# poetry thread



## Raven (Dec 21, 2010)

figured there is a large population of forum members here, i'm sure some of you are also into poetry or creative writing...so post em up. heres something i'm still working on (btw, i'm a guy, and straight...)



Working Titles: *if i were a leaf / my lost brenard / abandoned puzzles *

its been quiet a many weeks
since i spoke to that wretched man in white...
i still refuse to believe his words about you
how can they be true?

can you feel my hands trying to keep yours warm?
i've given all i can
yet your hands remain cold
like the rest of you...

blue never was a color i liked on you
yet helpless here i kneel
where i've been praying for so long
for your lips to return to their former self!

now i dont want to learn
how it feels to be alone
for you've always been there for me
you've always been there waiting...on the other side

i used to adore the 5p.m. commutes home
the three hour train ride,
an hours worth of driving
so long as i was coming home to you

but now i come home and i miss your face so
that smile, that long hug
those kisses that made me tremble
your eyes staring down at mine
i miss your celebrations

the many puzzels you created around you (like me)

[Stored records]
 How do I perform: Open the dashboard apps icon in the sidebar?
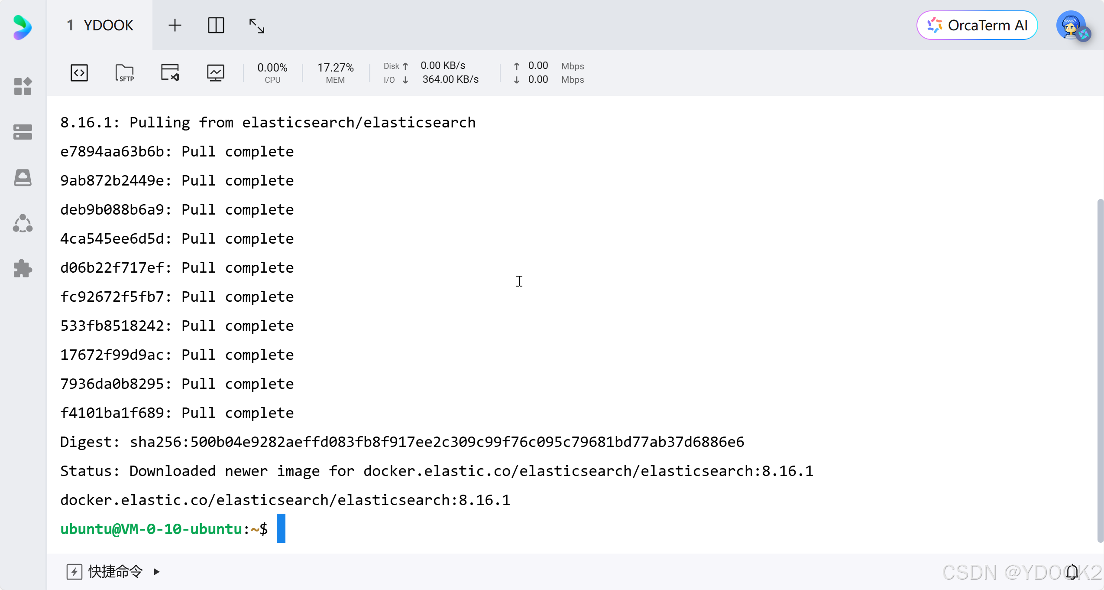pos(23,86)
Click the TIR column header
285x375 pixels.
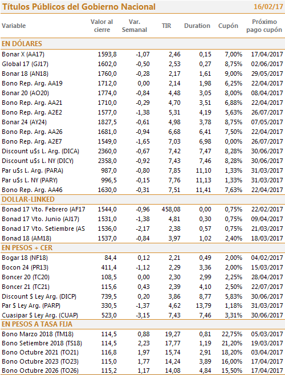point(166,26)
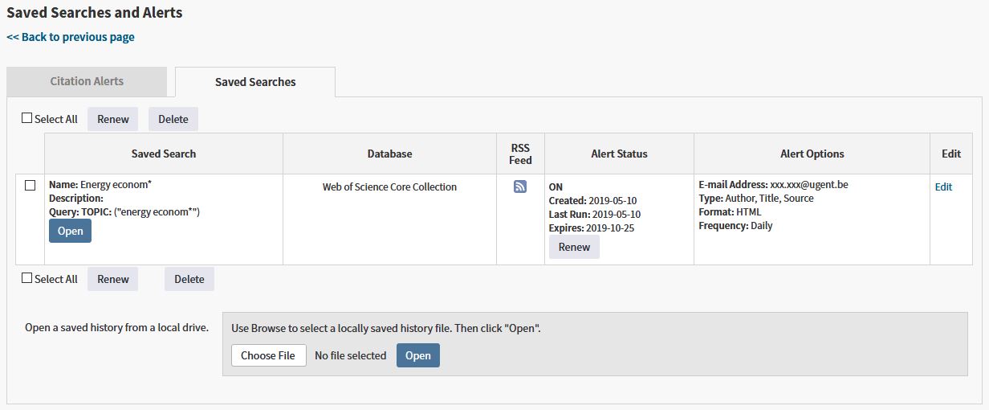The image size is (989, 410).
Task: Click the top Renew button
Action: [x=113, y=119]

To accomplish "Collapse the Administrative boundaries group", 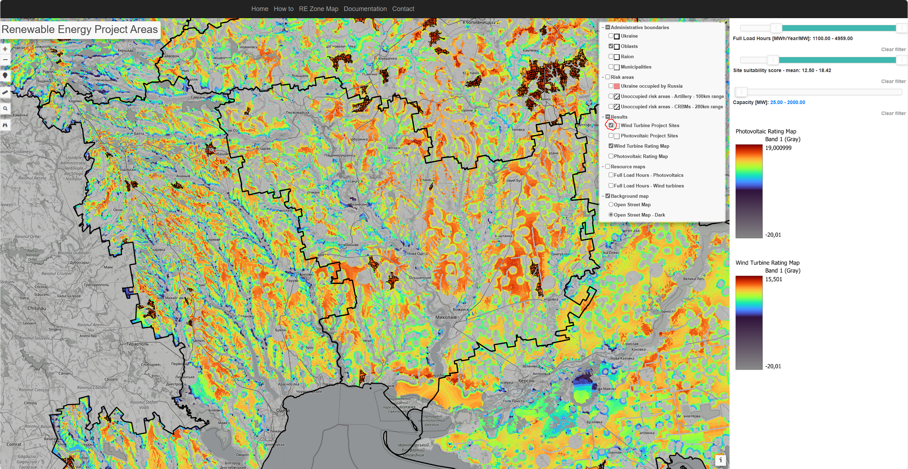I will (603, 27).
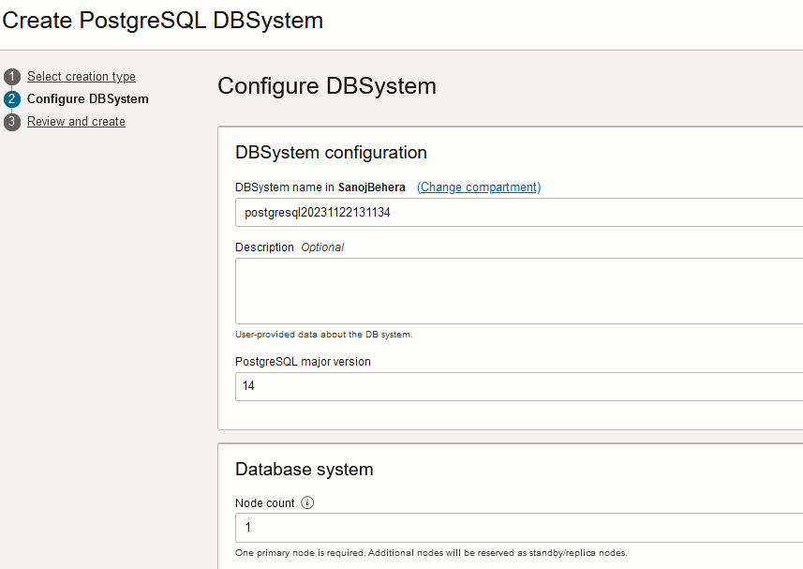The width and height of the screenshot is (803, 569).
Task: Click the SanojBehera compartment name label
Action: pos(373,187)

What this task involves: Please carry on the poem in the poetry thread, picking up right after its final line. The stored lines aren't needed for this.

Answer to the task:
seem to last and last
yet the only one i've ever made
crumbled when you left

my purse gets hevier by the day
for its filled with your belongings
that i cherish so much
i miss having you around me

i never leave our home
with out your jacket and your cologne
it keeps them predators at bay
or i tell 'em you're on your way

my love, my lost Brenard,
i hope you can find it in you
to forgive me for i wasted time
when i didn't have you in my thoughts.

is there someone here beside me?
i hear your voice call to me
i've felt you in the winter breeze
i've felt you all around

i feel your pressense all around me
these shadows on the wall, i feel you in the wind
your accompanying voice in my sleep
you guide me constantly

bet when you touch me through the wind
it reminds me of you treating me like a leaf
with your tree trunk like arms hoisting me sky high
only to reach the top cabinette, which you could have done yourself
you rose me to higher heights than i deserved 
.....

it tore me to see the strongest man i ever knew
lying there stoic in the dimly lit room
to quote that wretched man who was dressed in white
"like that stubborn leaf during a winter storm, holding onto its brand,
you keep testing his stenght, as he hangs on for you"
as i curled up beside you
one last time.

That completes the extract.